Department of Pharmaceutical Sciences and Computational Chemical Genomics Screening Center, School of Pharmacy, University of Pittsburgh, Pittsburgh, PA 15261, USA.
Brief Bioinform. 2021 Sep 2;22(5). doi: 10.1093/bib/bbab054.
Structure-based virtual screenings (SBVSs) play an important role in drug discovery projects. However, it is still a challenge to accurately predict the binding affinity of an arbitrary molecule binds to a drug target and prioritize top ligands from an SBVS. In this study, we developed a novel method, using ligand-residue interaction profiles (IPs) to construct machine learning (ML)-based prediction models, to significantly improve the screening performance in SBVSs. Such a kind of the prediction model is called an IP scoring function (IP-SF). We systematically investigated how to improve the performance of IP-SFs from many perspectives, including the sampling methods before interaction energy calculation and different ML algorithms. Using six drug targets with each having hundreds of known ligands, we conducted a critical evaluation on the developed IP-SFs. The IP-SFs employing a gradient boosting decision tree (GBDT) algorithm in conjunction with the MIN + GB simulation protocol achieved the best overall performance. Its scoring power, ranking power and screening power significantly outperformed the Glide SF. First, compared with Glide, the average values of mean absolute error and root mean square error of GBDT/MIN + GB decreased about 38 and 36%, respectively. Second, the mean values of squared correlation coefficient and predictive index increased about 225 and 73%, respectively. Third, more encouragingly, the average value of the areas under the curve of receiver operating characteristic for six targets by GBDT, 0.87, is significantly better than that by Glide, which is only 0.71. Thus, we expected IP-SFs to have broad and promising applications in SBVSs.

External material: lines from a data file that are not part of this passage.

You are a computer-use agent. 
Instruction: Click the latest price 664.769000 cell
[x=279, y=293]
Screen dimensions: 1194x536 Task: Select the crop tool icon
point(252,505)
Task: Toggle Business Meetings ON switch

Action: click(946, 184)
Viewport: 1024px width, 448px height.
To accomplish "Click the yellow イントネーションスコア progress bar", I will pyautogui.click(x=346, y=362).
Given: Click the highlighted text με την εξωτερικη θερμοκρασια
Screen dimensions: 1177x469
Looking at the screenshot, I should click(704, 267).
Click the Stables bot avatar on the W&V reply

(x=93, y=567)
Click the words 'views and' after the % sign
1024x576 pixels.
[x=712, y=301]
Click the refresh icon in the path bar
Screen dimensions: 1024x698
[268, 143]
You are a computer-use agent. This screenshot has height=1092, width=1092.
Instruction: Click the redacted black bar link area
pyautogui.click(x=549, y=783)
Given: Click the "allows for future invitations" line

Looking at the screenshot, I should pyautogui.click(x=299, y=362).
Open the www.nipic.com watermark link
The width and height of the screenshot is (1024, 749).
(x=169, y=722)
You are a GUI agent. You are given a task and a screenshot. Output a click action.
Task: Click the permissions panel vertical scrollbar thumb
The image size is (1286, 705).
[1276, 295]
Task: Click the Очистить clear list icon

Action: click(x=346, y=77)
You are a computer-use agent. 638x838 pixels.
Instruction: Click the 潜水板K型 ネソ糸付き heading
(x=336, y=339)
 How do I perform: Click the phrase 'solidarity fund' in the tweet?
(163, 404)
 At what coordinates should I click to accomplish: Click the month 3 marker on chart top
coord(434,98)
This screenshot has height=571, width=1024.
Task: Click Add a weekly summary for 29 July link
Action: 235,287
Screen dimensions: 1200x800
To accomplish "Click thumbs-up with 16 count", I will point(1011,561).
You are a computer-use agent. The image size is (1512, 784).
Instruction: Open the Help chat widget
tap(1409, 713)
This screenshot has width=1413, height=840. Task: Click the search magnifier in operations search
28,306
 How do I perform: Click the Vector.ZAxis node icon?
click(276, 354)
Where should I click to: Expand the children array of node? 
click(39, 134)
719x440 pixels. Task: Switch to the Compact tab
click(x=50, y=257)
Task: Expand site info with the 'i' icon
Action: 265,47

基于结构的虚拟筛选 (SBVS) 在药物发现项目中发挥着重要作用。然而,准确预测任意分子与药物靶标的结合亲和力并从 SBVS 中优先选择顶级配体仍然是一个挑战。在这项研究中,我们开发了一种新方法,使用配体-残基相互作用谱 (IP) 构建基于机器学习 (ML) 的预测模型,以显着提高 SBVS 中的筛选性能。这种预测模型称为 IP 评分函数 (IP-SF)。我们从多个角度系统地研究了如何提高 IP-SF 的性能,包括在计算相互作用能之前的采样方法和不同的 ML 算法。使用六个具有数百种已知配体的药物靶标,我们对开发的 IP-SF 进行了严格评估。采用梯度提升决策树 (GBDT) 算法并结合 MIN+GB 模拟方案的 IP-SF 表现出最佳的整体性能。其评分能力、排序能力和筛选能力均明显优于 Glide SF。首先,与 Glide 相比,GBDT/MIN+GB 的平均绝对误差和均方根误差分别降低了约 38%和 36%。其次,平方相关系数和预测指数的平均值分别增加了约 225%和 73%。第三,更令人鼓舞的是,GBDT 对六个靶标的曲线下面积的平均值为 0.87,明显优于 Glide 的 0.71。因此,我们期望 IP-SF 在 SBVS 中具有广泛而有前途的应用。